Between 1996 and 2002 he wrote for several US travel magazines and was a contributing editor at Condé Nast Traveler and Islands, while also working on poems and fiction. His first poetry book In Dr No's Garden was published in 2002 and won the Jerwood Aldeburgh prize and was shortlisted for the Forward First Collection Prize. He then started publishing the fiction he had been working on for several years: Darien Dogs (2004, Cape / Random House), Sandstorm (2005, Cape / Random House), and Mortimer of the Maghreb (2006, Knopf). These were followed by the novel The Lost City (2007, Little Brown / Knopf). He won the UK Authors' Club Best First Novel Award for Sandstorm, and The Lost City was a Guardian and Times Book of the Year.

In 2013 he published Archangel (Cape / Random House), a collection of poems which included a sequence of poems about the journey his grandfather and great uncle had made back to Russia in 1917, shipped there by the British government, and arriving a few weeks before the October Revolution. They spent four years trying to get back to the young families they had left behind in London. The poems were based on research his father Harold Shukman had done into this little-known episode of Anglo-Jewish history, in which around 5,000 Jewish men were sent from Britain back to Russia, and which produced Harold's book War or Revolution (2006), his own last book.

In 2019 Shukman published the spiritual memoir One Blade of Grass (Counterpoint / Hodder) which was a Times Literary Supplement Book of the Year.

=== Poetry ===
In 2000 he won the Daily Telegraph Arvon Prize, and in 2003 his first poetry collection, In Dr No's Garden, published by Cape, won the Jerwood Aldeburgh Poetry Prize. His book was also a Book of the Year in The Times and The Guardian, and he was selected as one of the Next Generation poets (2004). His poems have appeared in The New Yorker, The New Republic, The Guardian, The Times, Daily Telegraph, The Independent, The Times Literary Supplement and London Review of Books. In 2013 he wrote a poetry collection Archangel about Jewish tailors sent to Russia to fight in the First World War.

=== Fiction ===
As a fiction writer he won the Author's Club First Novel Award in 2006 for his short novel Sandstorm (Jonathan Cape), and, as well as winning an Arts Council England Writer's Award, he has been a finalist for the O. Henry Award. His second novel was called The Lost City. It was a Guardian Book of the Year, and in America, where it was published by Knopf, it was a National Geographic Book of the Month. He has worked as a travel writer, was Poet in Residence at the Wordsworth Trust.

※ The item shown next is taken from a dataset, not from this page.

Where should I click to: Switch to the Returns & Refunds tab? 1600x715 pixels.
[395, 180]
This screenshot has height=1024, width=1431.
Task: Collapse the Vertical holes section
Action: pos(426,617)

== Spiritual & Zen Background ==
Shukman is a teacher in the Sanbo Zen lineage and has trained in various other meditation schools and practices. After a spontaneous spiritual awakening at the age of 19, followed by a difficult few years, he embarked on a long journey of healing and deeper awakening, guided by Roshis John Gaynor, Joan Rieck, Ruben Habito, and Yamada Roshi, international abbot of Sanbo Zen, who ultimately appointed him a teacher in 2010. Since then he has taught Zen at Mountain Cloud Zen Center in New Mexico and internationally. Shukman has taught meditation at Harvard Business School, UBS, Wells Fargo, Esalen Institute, and many other organisations. He has also been authorised to teach Mindfulness by Shinzen Young, studied Jhana practice with Stephen Snyder, and is a certified dreamwork therapist. In February 2024, Shukman released a meditation app called The Way. In this app, he offers a single pathway of meditation training that guides students through his approach to meditation.

He is spiritual director emeritus at the Mountain Cloud Zen Center and is a Zen Teacher in the Sanbo Kyodan lineage, with the teaching name Ryu'un.

One Blade of Grass: Finding the Old Road of the Heart, a Zen Memoir was published in October 2019.

== Other professional background==
Shukman has an MA (Cantab) from Cambridge and an M.Litt. from St Andrews. He has taught writing and literature at the Institute of American Indian Arts in New Mexico, and Poet in Residence at the Wordsworth Trust.